Joel Osteen: It really has. It’s been amazing. I never dreamed what the book would do. It opened so many doors that it put us at a different level of exposure. And, of course, when we got this facility, it mushroomed from there.
ES: To what do you attribute your success? People in your line of work have written books and moved into bigger churches, but this seems different.
JO: Our message is very positive. There are a lot of negative things happening in the world and in people’s lives. What we share is hopeful, and I think that resonates. I don’t know why we’ve taken off, but maybe it’s because I’m younger, because I’m from a new generation.
ES: Was the decision to be positive and upbeat a calculated one on your part?
JO: It’s who I am. When I took over for my father, in 1999, I didn’t change. Playing sports growing up, I was always the encouraging one, the one telling the team, “Hey, we can beat these guys.” I’ve never condemned people or beaten them down. I’ve always tried to bring out the best in them. People knock me for not talking about sin or not preaching against sin, but I don’t think that’s true—I just do it in a positive light. I talk about integrity and morality and faithfulness, but I end by saying, “You know what? All of us can do better in this area.”
ES: How did your father’s philosophy differ from yours?
JO: My father was very positive and very optimistic. Coming from a Southern Baptist background and being more than forty years older than me, he preached more doctrine and explained scriptures in detail. I don’t go as deep into Scripture. I feel like the gift I have is to help people in their everyday lives, and it’s not just me. There are a lot of ministries and churches now where the message is the same but how it’s presented has changed. It’s more practical.
ES: Speaking of change, how has your life changed now that you’re a celebrity?
JO: I never think of myself like that. [My wife] Victoria and I were talking about that yesterday, because a reporter asked us about our “fans,” and it had never crossed my mind that we had fans. But I do think my life has changed. I’ve become aware over the last six months of the influence that God’s given us. I have got something that God has entrusted me with, and I have to make the most of it in helping other people.
ES: It’s not a burden to have so many people’s eyes on you?
JO: I don’t feel like it’s a burden at all. It’s a responsibility, but it’s also a joy. It’s rewarding. It’s what I was born to do. When people stop me on the street and say, “I watch you,” or “You’ve helped me,” it’s very humbling. My father built the other church, and the Lord helped him. This is something we built, Victoria and I, with the Lord’s help, and it really [boosted] my confidence. I stepped into my own shoes here. The fact that it’s centrally located meant we immediately saw 10,000 more people each weekend.
ES: It’s more convenient?
JO: It is. We loved the other place, but it was two miles off the interstate, and it would take you 45 minutes to go those two miles. Everybody in Houston has been to the Compaq Center, so instead of “I don’t know where it is,” it’s “I know how to get there.” And the parking! There are nine thousand covered spaces.

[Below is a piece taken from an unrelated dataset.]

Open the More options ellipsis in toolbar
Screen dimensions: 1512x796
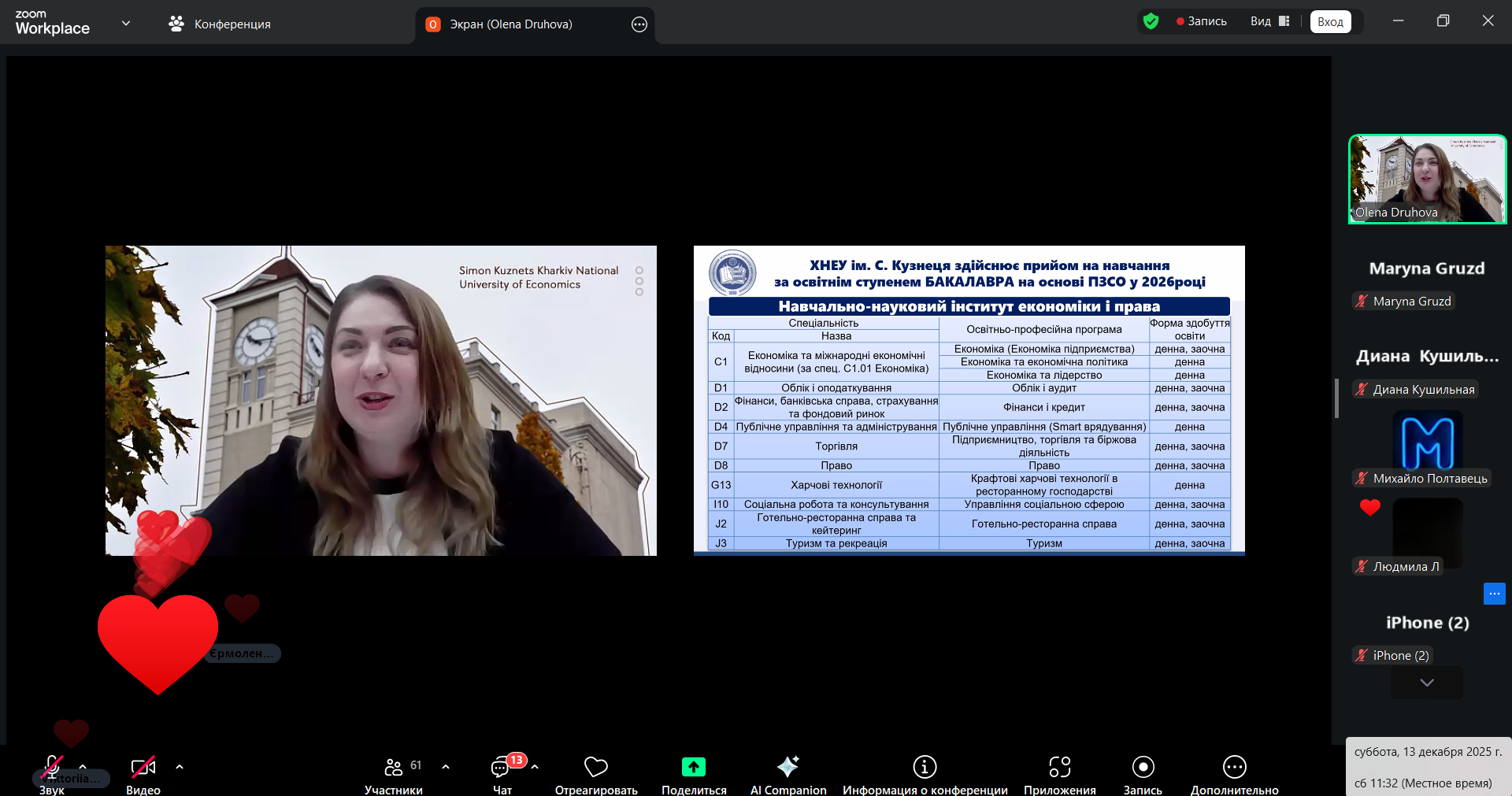pos(1234,767)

ES: It’s also a state-of-the-art building.
JO: Oh, it is. The high ceiling, the bowl seating, the huge lobbies: These are the things you dream of. It’s more than we could even ask for. If we built this place today—
ES: You’d have to sell a few more books to pay for it.
JO: They built the Toyota Center for $202 million. We got in here for $12 million rent on the first thirty years of a sixty-year lease, plus $95 million in renovations.
ES: Is there a difference between preaching to 6,000 and preaching to 42,000?
JO: I don’t think there is. From the time I started, I always wanted to make my message very broad. I used to play basketball with a group down at the Y, and they didn’t go to church. They weren’t raised like I was. When I first started, I told Victoria, “If those guys can’t understand what I’m saying on Sunday, then I don’t think I can use the language I grew up with.” I’ve got to talk like we’re talking today. And if I’m going to preach to 50 or 50,000, I feel like I have to prepare the same or deliver the same, to put the same effort into it. As a matter of fact, a lot of people ask me, “Hey, can you come speak to my neighborhood group?” Or a book club or something. And I have to turn it down, because the way I prepare, I need a day or two to do it right. I can wing it if I’m just greeting somebody but not if I’m giving a lesson or a motivational talk.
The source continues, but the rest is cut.